University of Virginia Library

Oldest Collegiate Sport

Crew's History, Terms Given

By Bob Tuke

While an infant at the
University, crew is the oldest
collegiate sport. The first race was
held between Oxford and
Cambridge.

America's counterpart of the
English classic is the annual
Harvard-Yale "Derby Day."
Harvard is the best crew in the
country today, having defeated
Penn by 12 inches in this year's
Olympic trials.

The sport of crew, not the
"crew team," has its own jargon.
An oarsman rows on a crew; with
an oar, not a puddle; in a shell, not
a boat; in a regatta, not a meet.

In a typical regatta, the crews
row down to the stake boats and
are pointed up the 2,000 meter
course. At the start of a race each
crew sprints at over forty strokes a
minute for about forty strokes; then settle down to the body of the
race.

**Information shown**

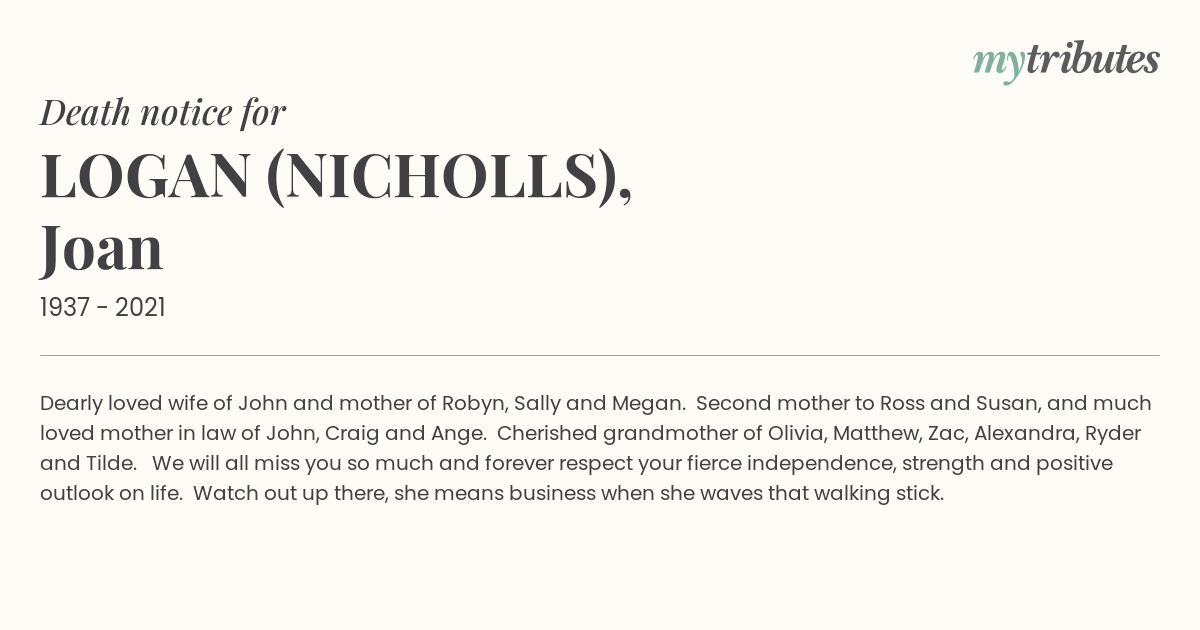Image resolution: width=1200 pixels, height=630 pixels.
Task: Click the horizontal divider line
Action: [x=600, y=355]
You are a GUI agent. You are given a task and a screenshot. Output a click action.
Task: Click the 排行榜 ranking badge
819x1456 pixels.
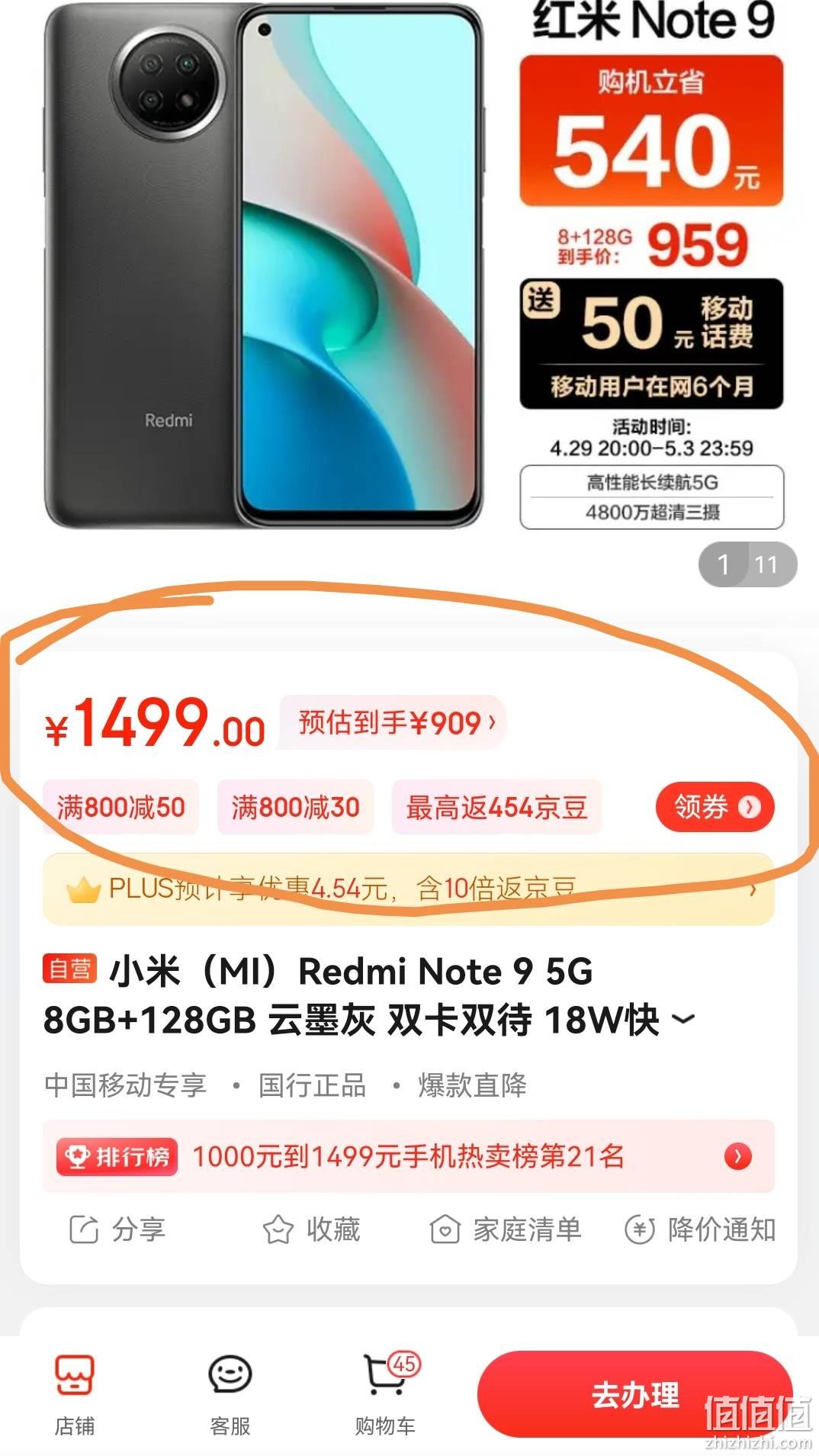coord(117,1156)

--

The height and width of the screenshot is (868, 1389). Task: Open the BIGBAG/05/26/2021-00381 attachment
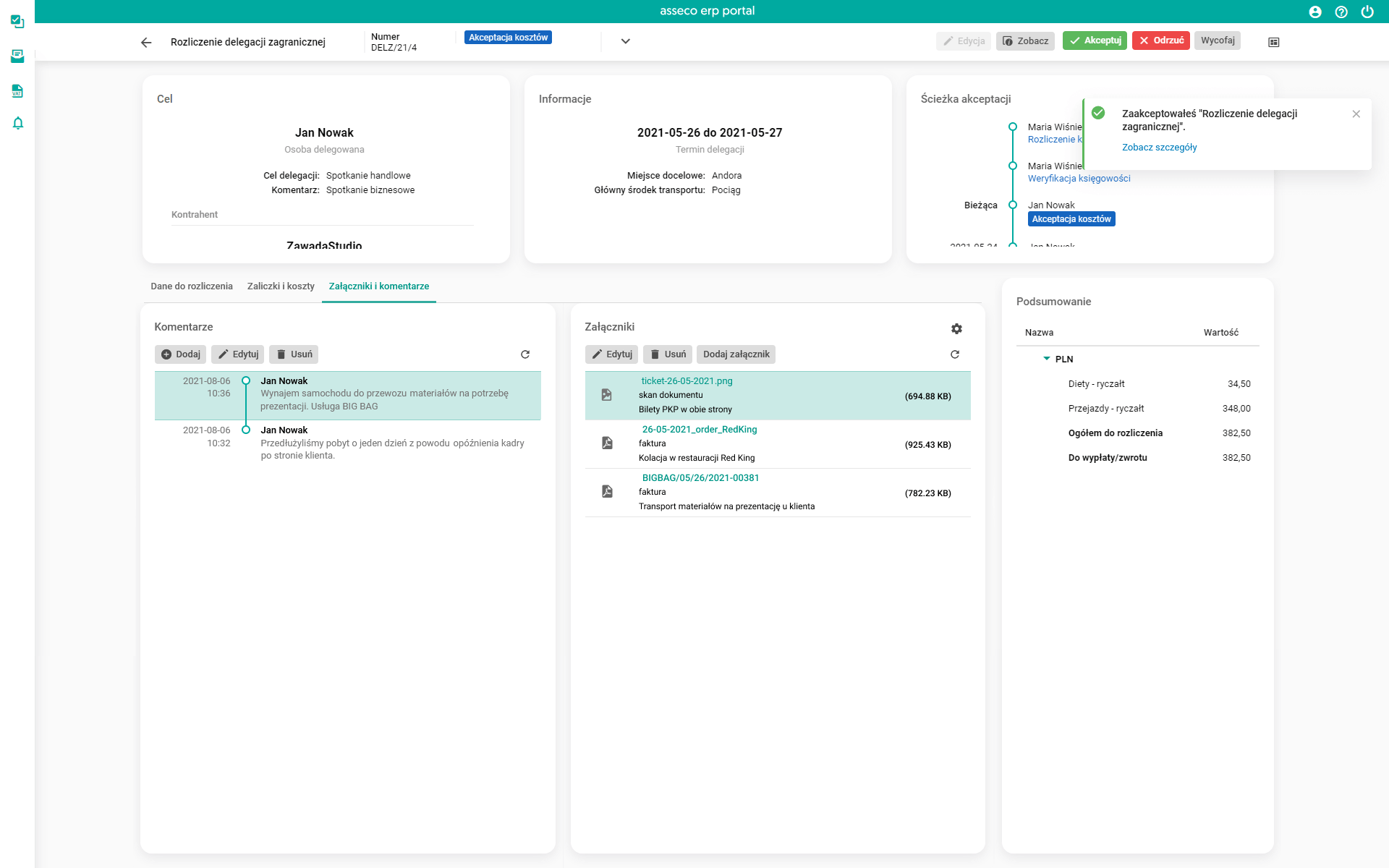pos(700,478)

**Challenge**
Rewrite the crew article, starting with "America's counterpart of" and going on through "its own jargon.", with "Penn" replaced by "Cornell".

**Written solution**
America's counterpart of the
English classic is the annual
Harvard-Yale "Derby Day."
Harvard is the best crew in the
country today, having defeated
Cornell by 12 inches in this year's
Olympic trials.

The sport of crew, not the
"crew team," has its own jargon.